Data excerpts below:

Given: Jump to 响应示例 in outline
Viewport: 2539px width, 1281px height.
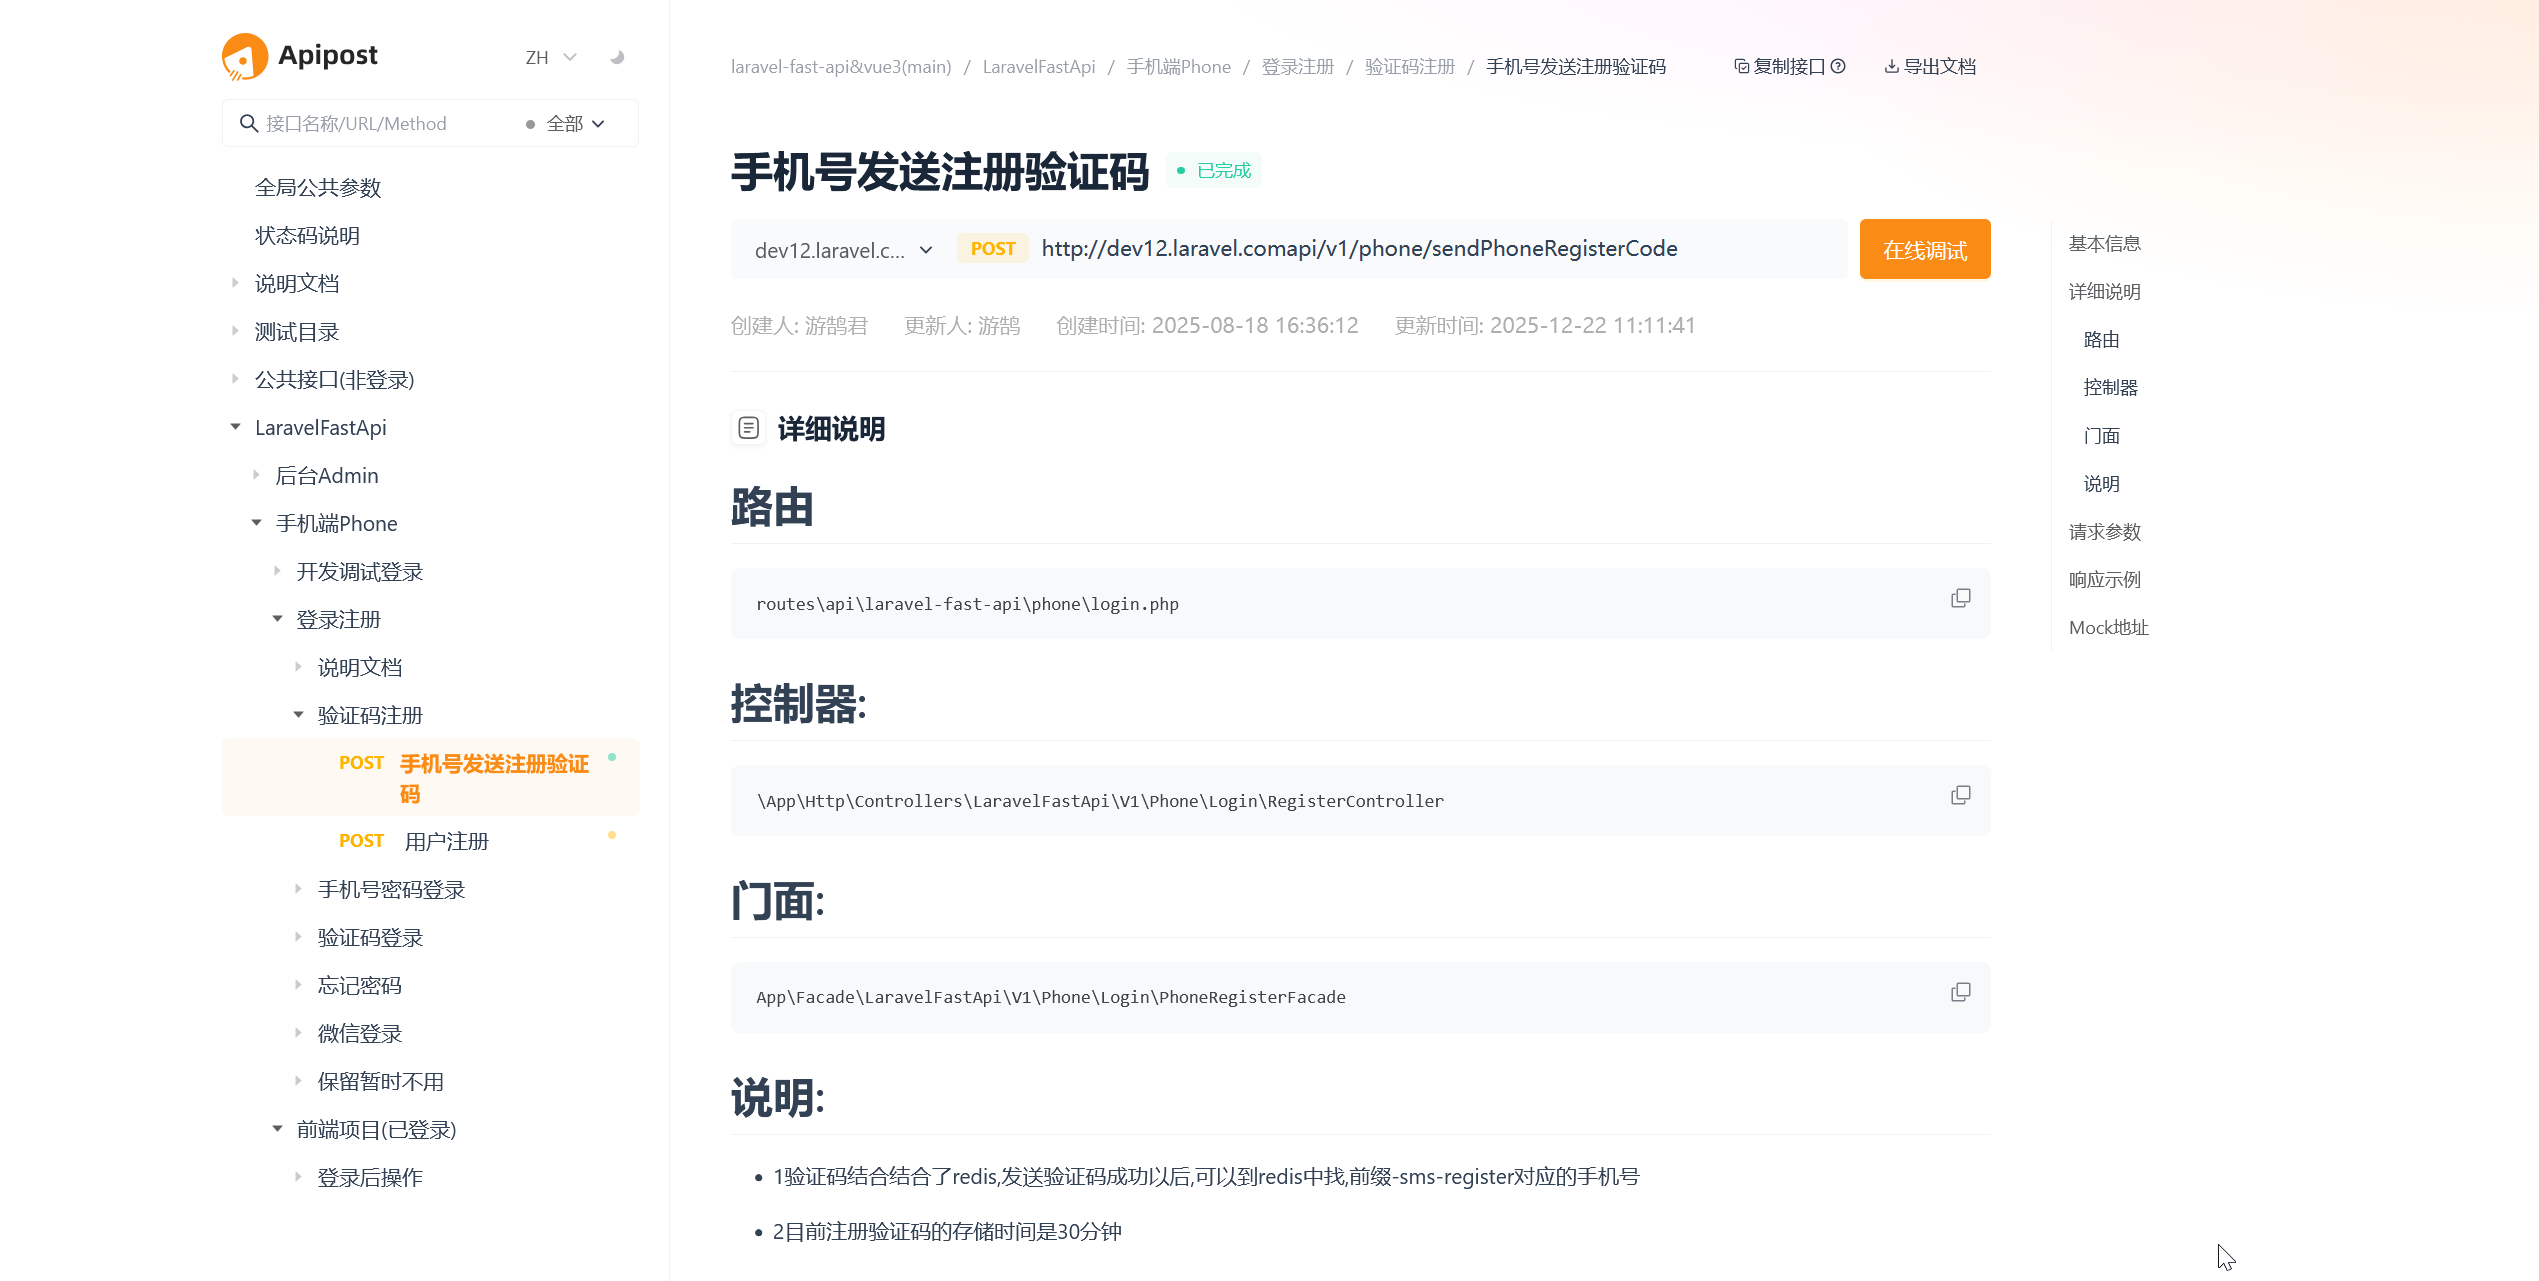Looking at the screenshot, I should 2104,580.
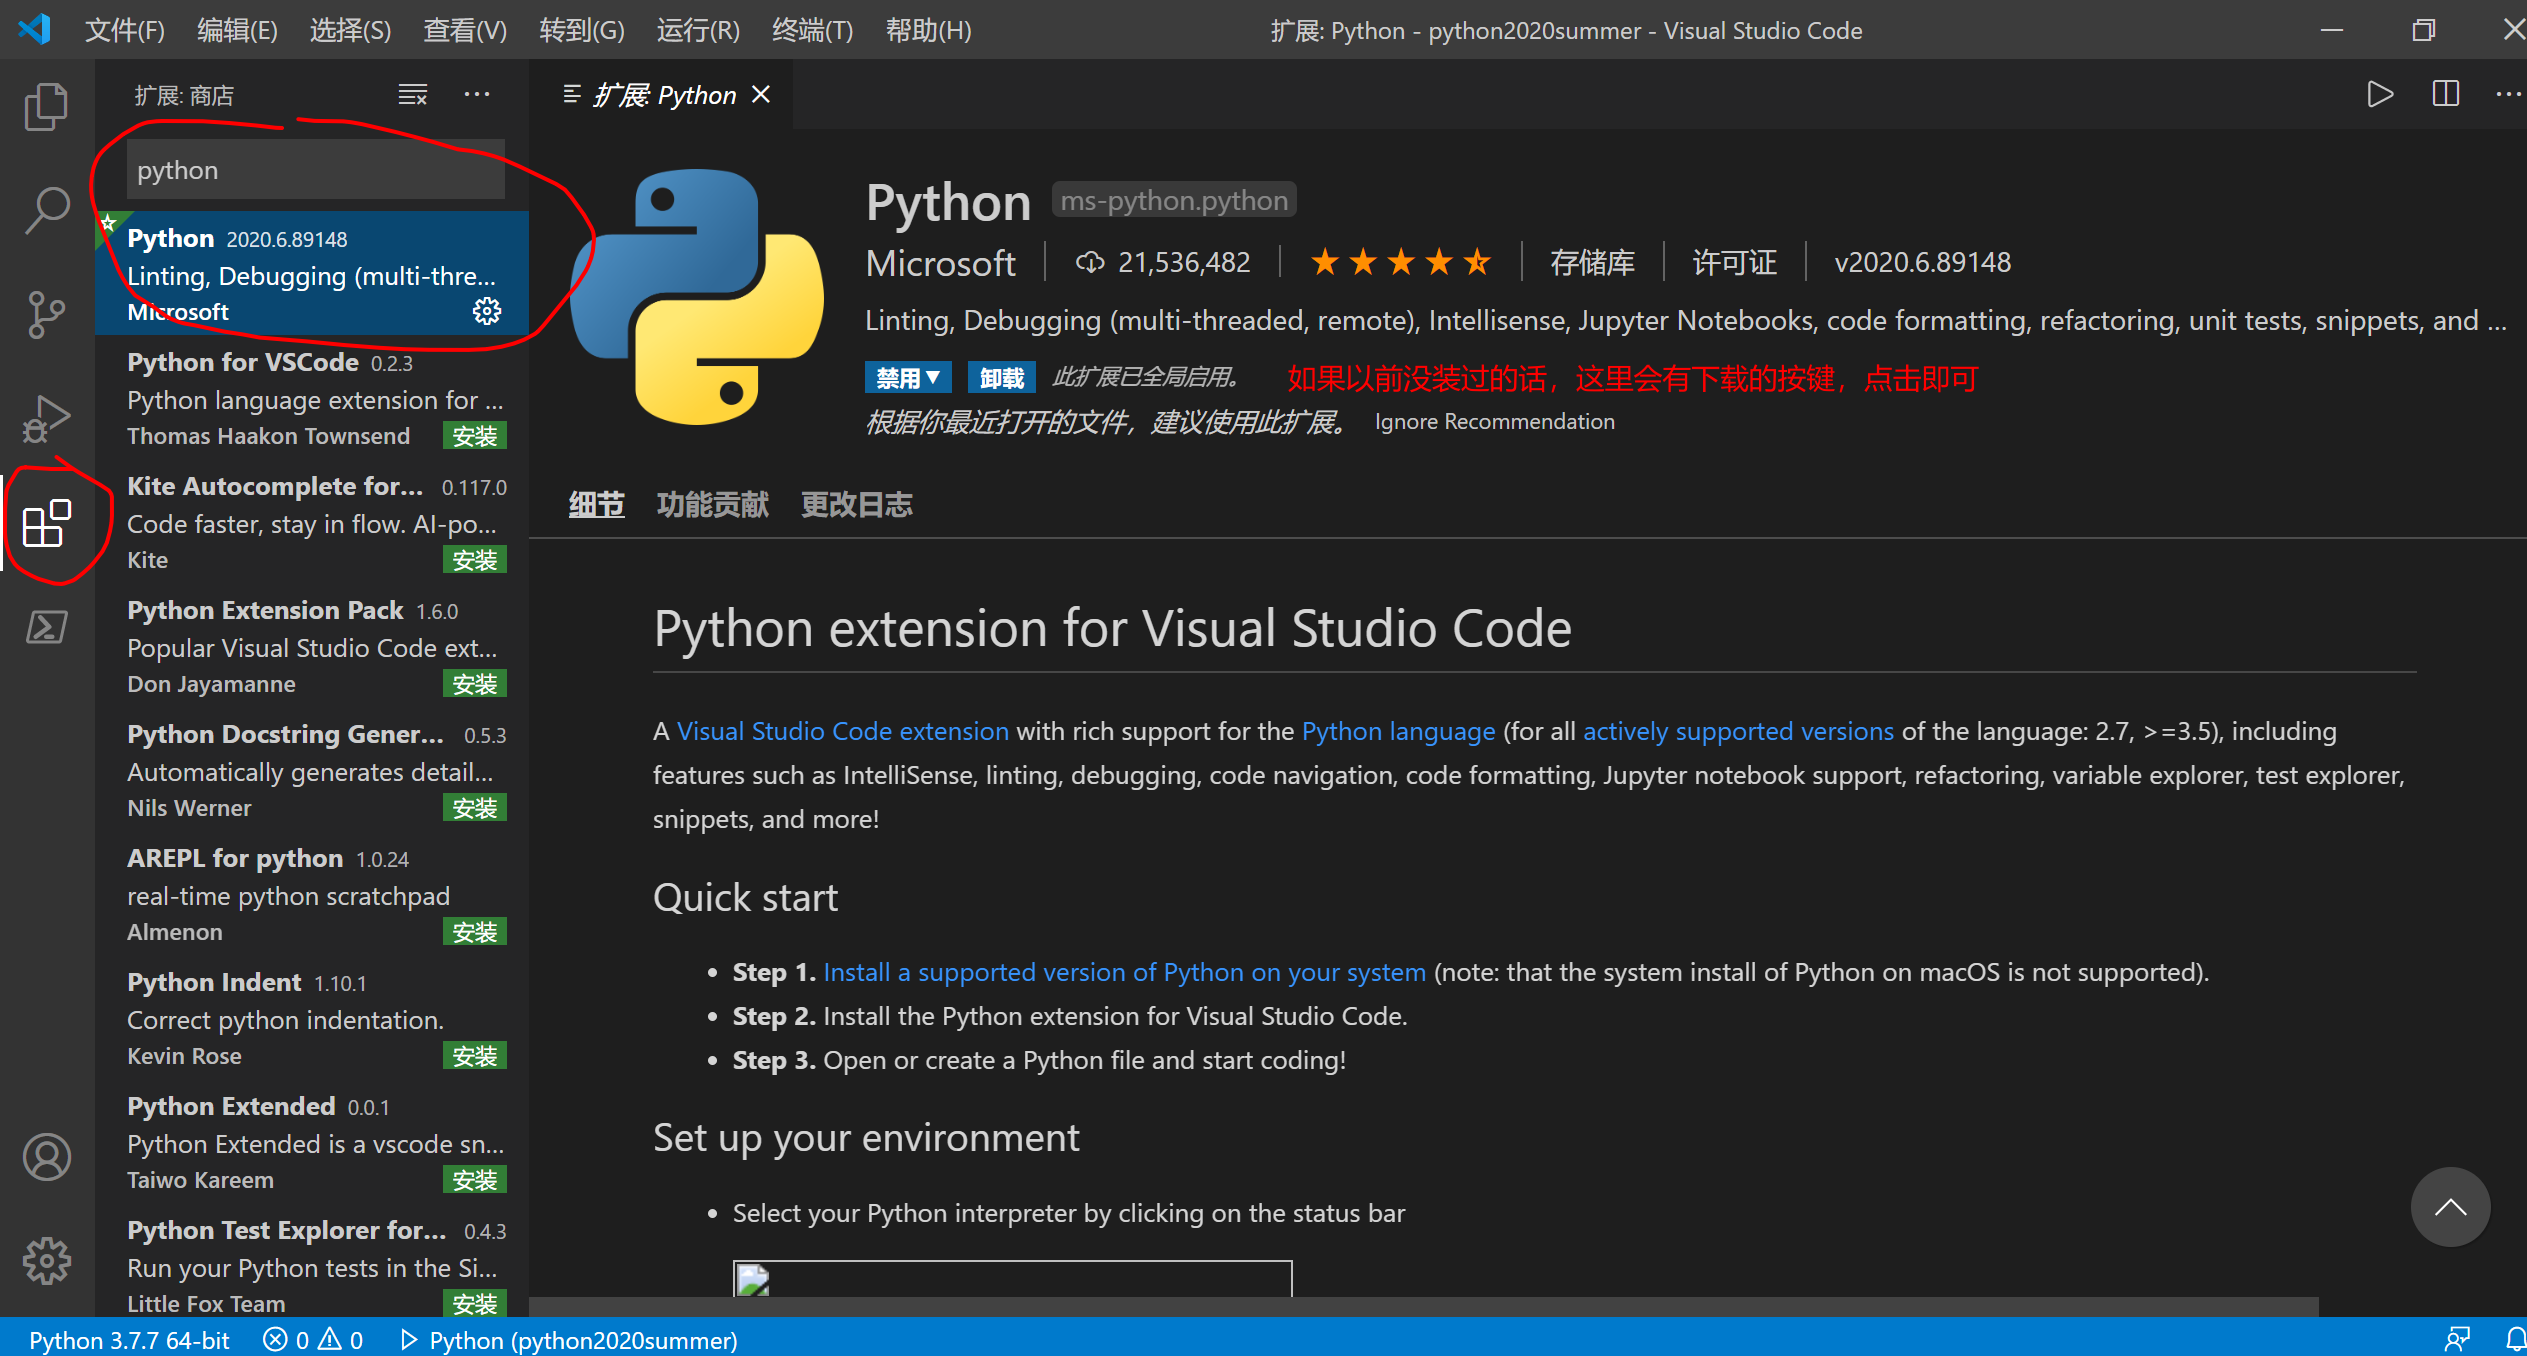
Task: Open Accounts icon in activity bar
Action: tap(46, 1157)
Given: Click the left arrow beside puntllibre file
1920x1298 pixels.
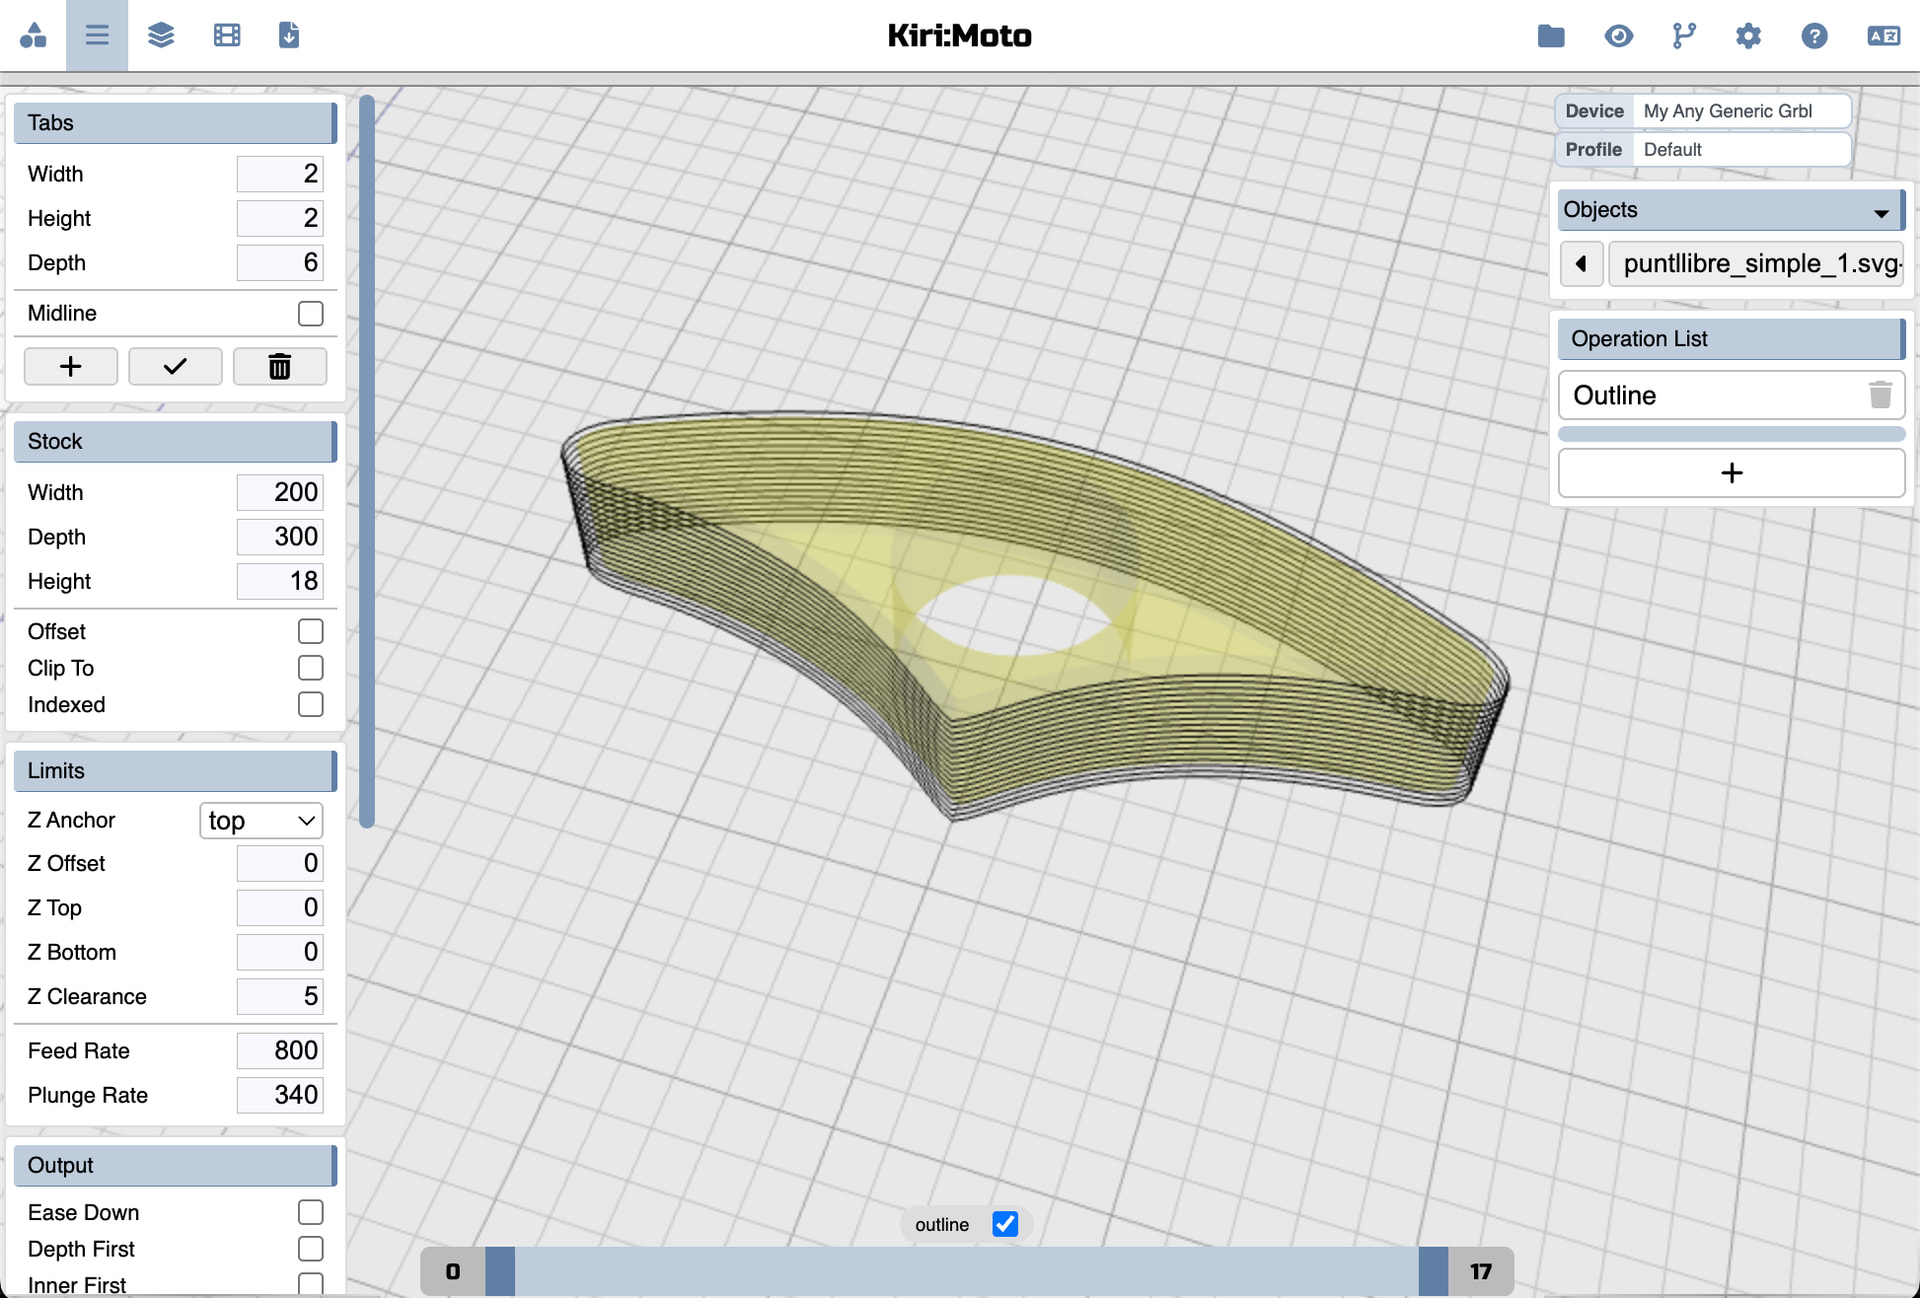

End of Data excerpts.

Task goal: Write out every entry again word for word, without any of the pictures.

Exercise result:
Given: Jump to 响应示例 in outline
Viewport: 2539px width, 1281px height.
Looking at the screenshot, I should 2104,580.
Task: Open Accounts icon in activity bar
Action: tap(46, 1157)
Given: Click the left arrow beside puntllibre file
1920x1298 pixels.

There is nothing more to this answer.